After over a decade of being taken advantage of by men in positions of power in Hollywood and the major media organizations that enable and protect them, Jonasson now seeks to stand up for herself and countless others in Hollywood who, without bargaining power and in the face of systemic discrimination, are taken advantage of and left working long hours for low wages and little to no credit.

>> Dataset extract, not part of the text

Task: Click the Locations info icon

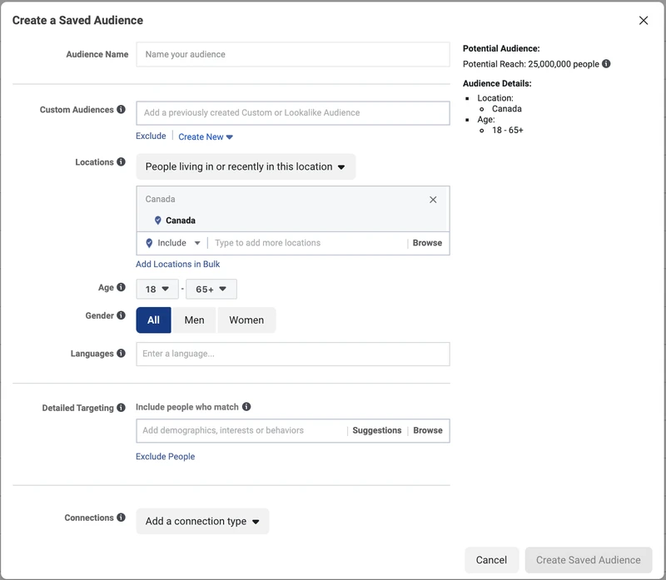Action: 121,161
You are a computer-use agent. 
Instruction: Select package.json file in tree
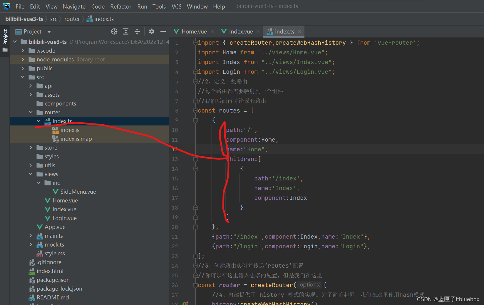coord(53,280)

After three years at the network/studio, Jonasson was assigned to Ridley’s International Famous Players Radio Picture Corporation in 2014 as a director of development. Over the more than six years she worked directly for Ridley and expressing dissatisfaction with her position and compensation, as well as the filmmaker’s attitudes, Jonasson and her Greenberg Gross attorneys declare “to her knowledge, ABC never attempted to investigate or remedy these complaints.”
Listing off a litany of misconduct, including a professional associate of Ridley’s supposedly calling Jonasson a “b*tch” and the 12 Years A Slave screenplay scribe doing nothing about it, the plaintiff and her lawyers express a theory in the filing about what was really going on at IFPRPC for the woman of color.
“In reaction to Jonasson’s complaint of unlawful discrimination, Ridley expressed anger and dismissed her concerns,” the 21-page filing in LASC Wednesday says, also claiming Ridley was not in private the “advocate for equal pay for women and people of color” he seemed to be in public. “When Jonasson again inquired as to the reason why Ridley failed to provide her with previously promised career opportunities, Ridley responded that if he had allowed her to work on a freelance script that Jonasson ‘would have left’ him. It was clear that Ridley deeply valued Jonasson’s work and contributions and sought to jeopardize her career to keep her working for him for unequal pay.”
You may recognize Jonasson’s name. In December last year, she sued Vin Diesel for sexual battery.
Alleging that assault occurred in an Atlanta hotel room in 2010 during the filming of Fast Five. Having just been hired nine days beforehand as Diesel’s assistant, Jonasson said Samantha Vincent, the actor’s sister and head of his One Race production company, fired her hours after the alleged assault.
Filed under California’s Sexual Abuse and Cover Up Accountability Act that lifted statutes of limitations, the Diesel suit seeks a number of unspecified damages. Diesel’s lawyer Bryan Freedman told Deadline last year that “Vin Diesel categorically denies this claim in its entirety.”
Today, Disney/ABC declined comment on the legal action by Jonasson against them and Ridley. Representatives for Ridley did not respond to Deadline’s request for comment on the matter; if and when they do, we will update.
One of Jonasson’s lawyers did have a comment to make on the filing today.
“The entertainment industry has historically underpaid women and minorities as compared to white men who perform the same work,” said Claire-Lise Kutlay. “The law requires equal pay for equal work and protects employees who stand up for their rights,” the Greenberg Gross attorney added. “By filing this lawsuit, Ms. Jonasson adds her voice to this historic movement to combat injustice.”
It should be noted that Disney is facing a class action suit from potentially thousands of past and present female employees for paying them less than men. First filed in 2019 by Walt Disney Studios staffers LaRonda Rasmussen and Karen Moore, the action claims that the media giant violated the Fair Employment & Housing Act and California’s Equal Pay Act. With Disney failing repeatedly to get the suit tossed out, the action is seeking at least $150 million in lost wages, and could grow in damages up to and beyond $300 million.